*EXTRACT PROVIDED*
----
1 John Lacey August 13, 2008 at 5:08 am

One day I hope to have your ego.. I mean.. confidence. lol

2 rhcomics August 13, 2008 at 6:25 am

this is more like “the hard way to be savvy.” these suggestionsare only for people without iPhones and nobody ever watched renetto but you and non-members.

3 Marilyn August 13, 2008 at 6:45 am

Sorry, Kevin, I have a life.

4 Justin August 13, 2008 at 6:46 am

My life is complete! :) lol

5 Marilyn August 13, 2008 at 6:46 am

Oh, and BTW, please practice spelling my name. It is spelled “Marolin”. Not “Maryland”. Not “Marilyn”. It’s really not that herd.

6 xjasongarciax August 13, 2008 at 7:36 am

Hi Merrylin! :o )

Nalts, I have enough trouble checking email, then off to wvff.com where I speed read all the verbage then off to youtube where I browse through the endless subscribed videos that tag “Nalts” for no apparent reason. I don’t know how you do it.

oh yeah, record your blog tv series and upload it so the people who can’t watch it at that time can at least make fun of you after the fact.

How’s your sacrum? Have you been in control central this whole week? Hope you’re doing better. :o )

7 Reubnick August 13, 2008 at 8:03 am

Marlyn, I personally am going to spell your name wrong as long as it takes for you to stop calling me Robnickel.

8 Andrew McGaffigan August 13, 2008 at 12:22 pm

thanks to chacha, i have learned that fish DO have anuses. who knew??
----
In the comment thread above, which website does xjasongarciax say they go to right after checking email?

*DATASET EXCERPT*
----
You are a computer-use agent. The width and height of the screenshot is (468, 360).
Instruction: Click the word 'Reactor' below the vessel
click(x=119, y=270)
----
*REPLY TO THE EXERCISE*
wvff.com